L’élite des fonctionnaires est constituée de quelques dizaines à centaines de personnes dans l’ensemble de l’empire.
Elle doit rendre des comptes à la monarchie espagnole : à la fin de chaque présence, il y a une « résidence » obligatoire sur place avec vérification du travail fait.
C’était considéré comme d’autant plus important que du fait du cadre administratif féodal, les hauts fonctionnaires faisaient la pluie et le beau temps, et pouvaient facilement basculer dans la corruption.
Ils s’enrichissaient de toute façon de manière significative. Même s’ils repartaient la plupart du temps en Espagne, ils pouvaient s’approprier des terres et des mines, dont ils confiaient la responsabilité à un intendant.
En plus de ces hauts fonctionnaires, on a plusieurs milliers de fonctionnaires d’importance moyenne (corregidor c’est-à-dire un administrateur local, intendant, maire, commandant de garnison, supérieur d’ordre religieux…), et un peu plus de fonctionnaires locaux servant surtout de subalternes et de secrétaires.
Les fonctionnaires aux meilleurs postes sont évidemment à la fois enviés pour leurs positions et cibles de l’hostilité de ceux qui se voient comme des victimes de l’administration.
C’était d’autant plus vrai que l’administration cherchait à enserrer les colonies de la manière la plus stricte.
Elles n’avaient pas le droit de commercer entre elles et l’Espagne entendait les maintenir dépendantes au niveau de plusieurs productions qui leur étaient extrêmement restreintes ou plus couramment interdites tel que la fabrication de biens manufacturés (les textiles, les armes, les meubles, la production de navires, la production de livres, les vignes, les olives, la soie, etc.).
L’administration apparaissait donc comme d’autant plus importante, car servant de sas avec l’Espagne. Et le fait que le principal personnel soit modifié tous les 3 à 8 ans poussait à voir cette administration comme une réalité abstraite, se surajoutant à la réalité.

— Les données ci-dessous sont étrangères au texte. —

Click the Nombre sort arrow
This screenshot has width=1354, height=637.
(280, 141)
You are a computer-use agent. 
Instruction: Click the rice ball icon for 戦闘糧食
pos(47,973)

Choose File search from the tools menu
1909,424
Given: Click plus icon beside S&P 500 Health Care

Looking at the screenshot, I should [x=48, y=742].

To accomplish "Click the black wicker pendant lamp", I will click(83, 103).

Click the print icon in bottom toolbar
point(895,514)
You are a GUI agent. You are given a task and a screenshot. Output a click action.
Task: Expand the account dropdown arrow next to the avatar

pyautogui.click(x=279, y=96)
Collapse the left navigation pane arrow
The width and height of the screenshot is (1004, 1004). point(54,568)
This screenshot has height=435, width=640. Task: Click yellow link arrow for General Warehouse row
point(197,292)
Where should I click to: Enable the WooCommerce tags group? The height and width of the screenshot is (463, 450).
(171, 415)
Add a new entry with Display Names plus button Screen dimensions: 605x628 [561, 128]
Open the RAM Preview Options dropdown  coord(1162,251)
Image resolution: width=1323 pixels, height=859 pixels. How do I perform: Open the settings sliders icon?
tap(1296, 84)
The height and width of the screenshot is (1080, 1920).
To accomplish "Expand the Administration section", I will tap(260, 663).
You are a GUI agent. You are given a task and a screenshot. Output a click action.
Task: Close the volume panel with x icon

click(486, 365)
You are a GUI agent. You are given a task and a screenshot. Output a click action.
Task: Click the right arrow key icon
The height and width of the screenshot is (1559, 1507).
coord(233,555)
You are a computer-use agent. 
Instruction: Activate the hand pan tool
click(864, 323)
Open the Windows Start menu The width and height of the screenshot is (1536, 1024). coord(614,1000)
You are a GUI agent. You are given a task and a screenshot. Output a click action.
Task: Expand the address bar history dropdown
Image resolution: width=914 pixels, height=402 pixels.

La monarchie espagnole, afin de relâcher la pression un minimum, avait initialement permis que des postes soient remis tout de même à des Espagnols criollos. Elle ne disposait de toute manière pas forcément du personnel adéquat au départ.
C’est pourquoi, au milieu du 17e siècle, les peninsulares formaient autour de 40 % des fonctionnaires, avec naturellement notamment les plus hauts postes.
Néanmoins, lorsque la monarchie absolue commença au 18e siècle à entrer dans une profonde décadence, elle se replia sur elle-même et la part des Espagnols criollos se réduisit à autour du quart.
C’est là ce qui scelle la contradiction entre les peninsulares au service d’une puissance espagnole s’affaiblissant et les criollos soucieux de trouver des opportunités d’élargir leur pouvoir.
La monarchie espagnole comprit sur le tard que cela ne pouvait plus fonctionner. Une inspection générale avait ainsi été mise en place, en 1778 pour la Nouvelle-Grenade, afin d’étudier la situation des colonies et décider de réorganisations.
La méthode n’était pas nouvelle, mais par le passé il y avait trop de corruption et il fallait des mois avant que les informations ne parviennent à destination, ce qui est évidemment catastrophique pour approfondir des enquêtes, choisir d’auditionner des témoins et des plaignants, examiner à temps les registres financiers, faire des réformes administratives, remplacer ou révoquer à temps des fonctionnaires, imposer des demandes, etc.
Au même moment, il y eut aussi la réorganisation géographique du découpage des administrations. Là encore, cela arrivait trop tard et la féodalité de la monarchie espagnole empêchait dans tous les cas une avancée suffisamment solide.
De manière notable, ce découpage va par contre renforcer les initiatives locales, produisant dans les grandes lignes la délimitation des futurs pays latino-américains.